Kein Arzt im Schifa-Hospital hatte jemals zuvor eine Phophorverbrennung gesehen. "Als die ersten Verletzten kamen, waren wir ahnungslos", sagt Nafiz Abu Shaban, Chef der Chirurgie, der in Schottland und den USA ausgebildet wurde. "Wir haben die Wunden wie normale Brandverletzungen behandelt." Am nächsten Tag hatten die Patienten unter dem Verband klaffende Brandlöcher im Körper, viele sind gestorben. Denn Phosphor brennt immer weiter, manchmal eine Woche lang, bis die Substanz aufgezehrt ist. "Bei anderen Verletzungen wissen wir bis heute nicht, woran wir sind", sagt er. Menschen wurden eingeliefert, denen Bomben gezielt Arme und Beine abgeschnitten hatten, ohne dass Blut geflossen ist. Der restliche Körper ist nahezu unversehrt, die Blutgefäße sind zugeschmort. Arme und Beine sind wie mit einem Messer abgetrennt.

Andere werden eingeliefert ohne das geringste Zeichen einer äußeren Verletzung. Wenn man den Körper öffnet, sind im Inneren alle Organe zerflossen , die Leber sehe aus, wie gebraten, sagt Chirurg Shaban. Wieder andere wurden operiert und schienen auf dem Weg der Besserung. Zwei, drei Stunden später fing ihr Körper plötzlich an hunderten Stellen an zu bluten - und die Menschen starben innerhalb von Minuten. "Wir sind die Versuchskaninchen der amerikanischen und israelischen Waffenindustrie", sagt Shaban.

Israel will Soldaten vor der UN und Menschenrechtsorganisationen schützen

Auch sonst wird die Liste der Vorwürfe immer länger. Human Rights Watch hat mehrere Fälle dokumentiert, wo Frauen und Kinder, die mit einer weißen Fahne aus ihrem Haus kamen, erschossen wurden. So starb in der Ortschaft Khuza im Süden eine Mutter, ihr Kind überlebte schwer verletzt. In Flüchtlingslager Jabalia exekutierten israelische Soldaten zwei Mädchen im Alter von zwei und sieben Jahren, ihre Mutter und ihre vierjährige Schwester überlebten mit Schusswunden. Für den Ex-Pentagon-Experten Garlasco aber ist vor allem der massive Einsatz von konventioneller Artillerie in Wohngebieten Indiz dafür, dass sich Israel Kriegsverbrechen hat zuschulden kommen lassen. Wo die 155mm Geschosse einschlagen, ist jeder innerhalb von 50 Metern tot, im Radius von 300 Metern fliegen die Schrapnells. Doch die Granaten können bis zu 50 Meter daneben gehen - in dicht besiedelten Stadtteilen bedeutet das ein Treffer im Nachbarhaus. Nach Angaben von Garlasco besitzt Israel auch moderne Satelliten-geleitete Geschosse, die auf drei Meter genau trifft, diese hätten "die Zahl der zivilen Opfer erheblich verringert".

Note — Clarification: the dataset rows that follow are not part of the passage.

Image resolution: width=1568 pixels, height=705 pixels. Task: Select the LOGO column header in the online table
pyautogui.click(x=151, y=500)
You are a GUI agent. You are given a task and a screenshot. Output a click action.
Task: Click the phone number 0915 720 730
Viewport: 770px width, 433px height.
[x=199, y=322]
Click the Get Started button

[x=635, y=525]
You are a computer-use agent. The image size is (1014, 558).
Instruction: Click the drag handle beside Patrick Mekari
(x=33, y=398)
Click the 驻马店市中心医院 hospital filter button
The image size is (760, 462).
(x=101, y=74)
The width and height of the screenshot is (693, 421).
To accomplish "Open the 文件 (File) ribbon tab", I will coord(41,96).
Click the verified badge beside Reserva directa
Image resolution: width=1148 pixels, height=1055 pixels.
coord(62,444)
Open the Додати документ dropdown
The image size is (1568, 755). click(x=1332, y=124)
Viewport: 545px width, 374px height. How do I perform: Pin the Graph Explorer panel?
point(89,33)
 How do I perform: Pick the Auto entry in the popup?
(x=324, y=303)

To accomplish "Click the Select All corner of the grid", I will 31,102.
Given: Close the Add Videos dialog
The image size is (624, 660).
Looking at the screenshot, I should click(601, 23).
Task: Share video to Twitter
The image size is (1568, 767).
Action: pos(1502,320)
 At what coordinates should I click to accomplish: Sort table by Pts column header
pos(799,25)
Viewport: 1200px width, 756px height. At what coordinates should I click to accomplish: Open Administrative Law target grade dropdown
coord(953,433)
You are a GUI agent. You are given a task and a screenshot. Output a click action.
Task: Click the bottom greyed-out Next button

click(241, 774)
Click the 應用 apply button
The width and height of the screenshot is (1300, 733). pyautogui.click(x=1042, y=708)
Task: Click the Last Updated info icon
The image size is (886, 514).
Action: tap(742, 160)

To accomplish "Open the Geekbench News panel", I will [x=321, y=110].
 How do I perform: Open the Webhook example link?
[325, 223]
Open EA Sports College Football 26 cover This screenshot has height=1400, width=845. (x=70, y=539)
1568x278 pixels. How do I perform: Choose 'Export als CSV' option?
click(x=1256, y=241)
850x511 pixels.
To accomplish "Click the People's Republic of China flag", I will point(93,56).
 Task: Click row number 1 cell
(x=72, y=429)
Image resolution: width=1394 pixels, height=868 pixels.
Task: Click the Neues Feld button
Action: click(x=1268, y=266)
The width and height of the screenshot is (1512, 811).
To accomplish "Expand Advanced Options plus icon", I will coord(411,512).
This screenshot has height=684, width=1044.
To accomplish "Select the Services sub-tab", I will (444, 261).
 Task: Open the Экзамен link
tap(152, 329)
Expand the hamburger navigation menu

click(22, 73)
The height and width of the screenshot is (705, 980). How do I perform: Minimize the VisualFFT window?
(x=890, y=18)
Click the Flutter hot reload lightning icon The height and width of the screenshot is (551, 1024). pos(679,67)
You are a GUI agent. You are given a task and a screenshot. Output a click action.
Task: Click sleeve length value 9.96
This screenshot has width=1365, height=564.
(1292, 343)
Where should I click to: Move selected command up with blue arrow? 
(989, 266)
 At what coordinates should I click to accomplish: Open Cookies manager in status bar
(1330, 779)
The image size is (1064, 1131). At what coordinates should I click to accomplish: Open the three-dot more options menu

Wer aber über präzise Artillerie verfügt und stattdessen weit streuende einsetzt, der macht sich eines Kriegsverbrechens schuldig, sagt er. UN-Generalsekretär Ban Ki-Moon jedenfalls ist entschlossen, zumindest die Verantwortlichen für die Bombardierung der vier UN-Schulen und dem UN-Warenlager vor Gericht zu bringen. Zum wiederholten Male warf er Israel vor, im Gazakrieg mit exzessiver Gewalt vorgegangen zu sein. In Tel Aviv zeigen die schweren Vorwürfe von UN und Menschenrechtsorganisationen erste Wirkung. Am Wochenende stellte Premierminister Ehud Olmert seinen Soldaten schon einmal vorsorglich einen strafrechtlichen Persilschein aus. "Die Kommandeure und Soldaten, die in Gaza waren, sollten wissen, dass sie vollständig sicher sind vor den verschiedenen Tribunalen", sagte er. "Israel wird ihnen helfen und sie beschützen."